Education Department leader promises big fixes, ‘so everybody, buckle up’
The Trump administration has bold plans to end the political “weaponization” of higher education accrediting groups, a senior Department of Education official said Tuesday.
Education Under Secretary Nicholas Kent made the remarks during a meeting of the National Advisory Committee on Institutional Quality and Integrity, its first under new Trump-appointed leadership, Inside Higher Ed reports.
The committee offers advice to the Secretary of Education about the “recognition process for accrediting agencies,” “institutional eligibility for federal student aid,” and related matters, according to its website.

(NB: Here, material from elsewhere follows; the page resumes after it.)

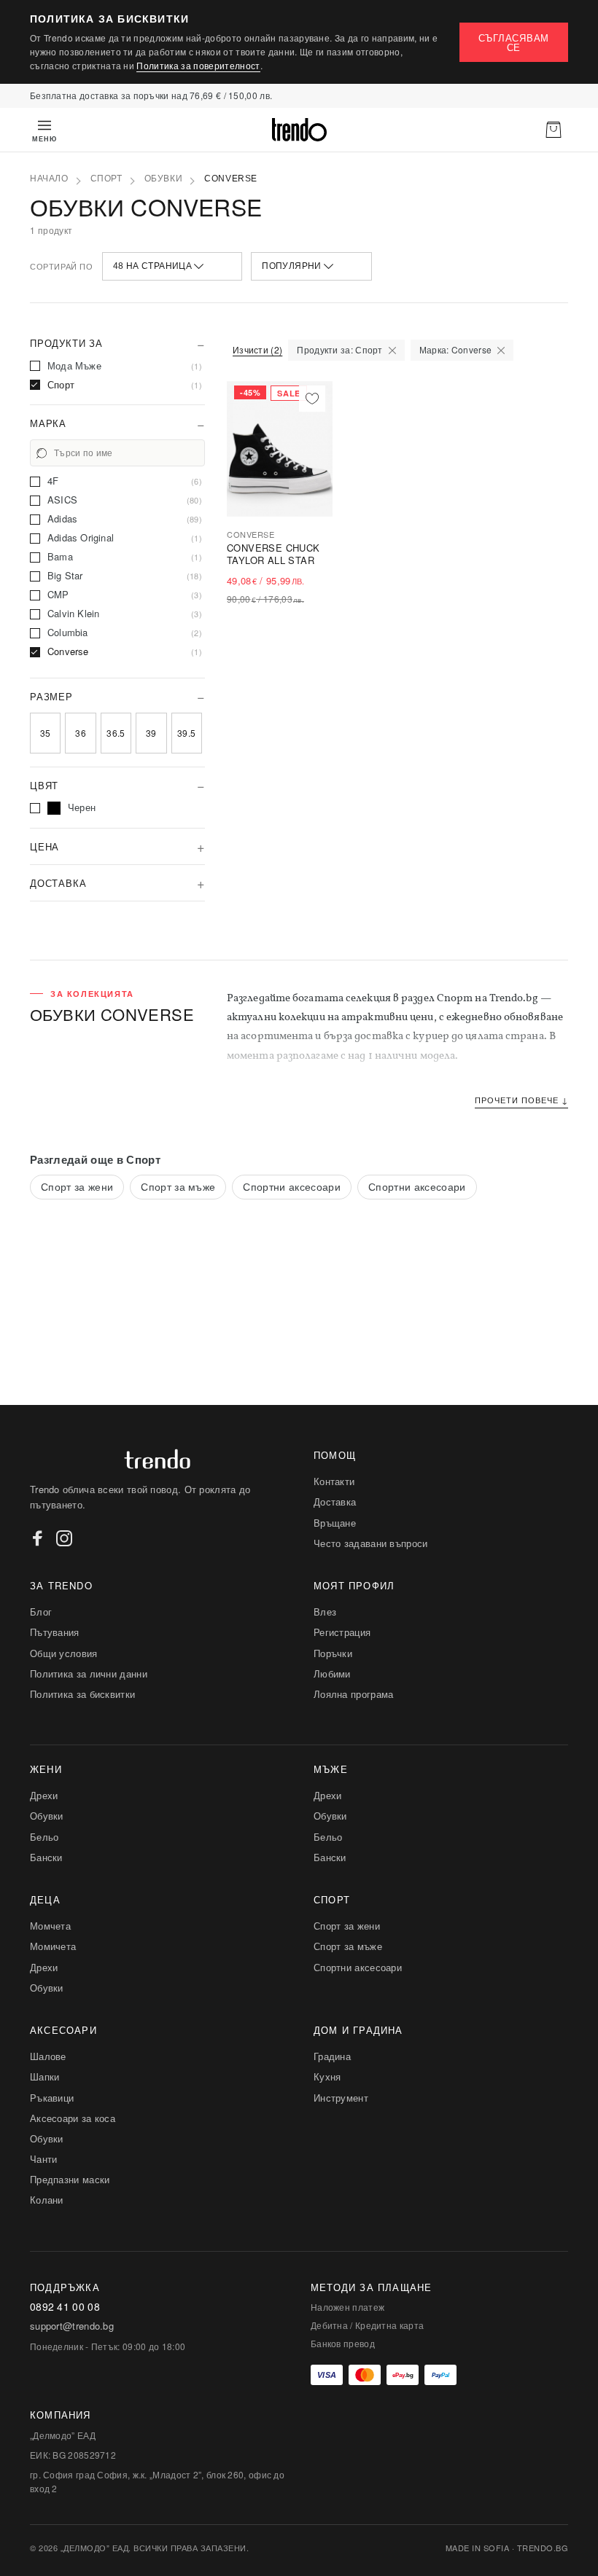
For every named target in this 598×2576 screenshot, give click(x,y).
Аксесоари (63, 2030)
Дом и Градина (358, 2030)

“Instead of focusing on student outcomes and accountability to taxpayers, accreditation has functioned as a shield for incumbent institutions, or worse, as a tool for political and ideological enforcement,” Kent said.
He told the committee that the Trump administration plans to take bold steps to “correct past abuses” and “end the practice of using accreditation as a political weapon.”
“We’re breaking the mold in this administration. We’re doing things differently, we’re conducting negotiated rule makings differently … We’re going to fix a lot of it,” Kent said. “So everybody, buckle up, we got a lot of work ahead of us.”
Trump and other conservatives have expressed concerns in recent years about accrediting groups pushing a leftist ideological agenda on higher education institutions.
While some accreditors have abandoned diversity, equity, and inclusion initiatives in response to an April executive order, others still have DEI goals, The College Fix has found.
During the Tuesday meeting, Kent told the committee that these goals have led to “discriminatory practices, mandatory DEI requirements, racial preferences in hiring, compulsory sensitivity training and political litmus tests” that “undermine merit” and “chill free speech,” according to Inside Higher Ed.
Meanwhile, “glaring deficiencies that undermine student success go unaddressed,” he said.
The remarks received pushback by Democrat-appointed committee members, according to the report:
Kent’s remarks prompted an accusation of partisanship from Bob Shireman, a Democratic appointee and former ED official during the early years of the Obama administration. Shireman argued that, historically, concerns about accreditation have been bipartisan, as has NACIQI. …
Zakiya Smith Ellis, a Democratic appointee, pushed back on some of those concerns noting that such standards aren’t “particularly descriptive about what diversity, equity, or inclusion means” and executive orders, such as Trump’s anti-DEI memo, “do not have [the] force of law.”
During the meeting, the committee also elected Jay Greene, a former senior research fellow at the Heritage Foundation, as the chair, according to the report. Greene, now the research director at Do No Harm, has been a prominent voice about the damaging effects of DEI in higher education.
One institution mentioned at the meeting was Columbia University, which has faced continued criticism for its responses to antisemitism, according to the report:
[Middle States Commission on Higher Education] President Heather Perfetti noted Columbia provided a report in response to noncompliance concerns in November. Per MSCHE standards, Perfetti said Columbia would receive a campus visit from a MSCHE team, which would then make a recommendation to a committee that would bring it to the commission for a decision at its next meeting in March.